The brain's ability to maintain proper protein function may deteriorate earlier in aging than previously recognized, but this decline appears reversible with targeted intervention. Understanding how cellular waste management breaks down could unlock new approaches to preserving cognitive health throughout life.
Researchers discovered that specific enzymes called deubiquitylases (DUBs) lose catalytic activity in aging mouse and killifish brains, even while their protein levels remain stable. These enzymes normally help regulate the ubiquitin-proteasome system, the cell's primary mechanism for removing damaged proteins. The team identified oxidative stress as the culprit behind this functional decline, specifically through oxidation of critical sulfur-containing amino acids in the enzyme active sites. Treatment with N-acetylcysteine ethyl ester (NACET), an antioxidant compound, successfully restored DUB activity in aged brain tissue.
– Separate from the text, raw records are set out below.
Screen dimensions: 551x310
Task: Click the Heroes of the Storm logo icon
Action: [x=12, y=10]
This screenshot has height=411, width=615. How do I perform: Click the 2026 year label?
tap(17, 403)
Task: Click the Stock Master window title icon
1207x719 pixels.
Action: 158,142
This finding challenges the conventional timeline of protein quality control decline during brain aging. The research demonstrates that DUB impairment occurs before the well-documented deterioration of proteasomes themselves, suggesting that enzyme dysfunction represents an earlier, upstream event in the cascade of age-related cellular damage. The reversible nature of this decline offers particularly promising therapeutic implications, as it indicates that oxidative damage to these critical enzymes isn't permanent structural degradation but rather a modifiable biochemical state.
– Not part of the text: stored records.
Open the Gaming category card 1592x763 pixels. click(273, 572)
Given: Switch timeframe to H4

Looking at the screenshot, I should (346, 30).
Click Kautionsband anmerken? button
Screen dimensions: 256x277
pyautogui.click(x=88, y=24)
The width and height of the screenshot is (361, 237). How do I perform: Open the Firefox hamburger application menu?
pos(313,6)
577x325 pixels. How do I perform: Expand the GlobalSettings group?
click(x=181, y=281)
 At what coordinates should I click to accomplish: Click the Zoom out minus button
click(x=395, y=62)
While compelling, these results require careful interpretation. The study relies primarily on animal models, and translating antioxidant interventions from laboratory settings to human therapeutic applications has proven challenging historically. However, the mechanistic clarity of thiol oxidation as the underlying cause provides a specific molecular target that could guide more precise interventions than broad-spectrum antioxidant approaches.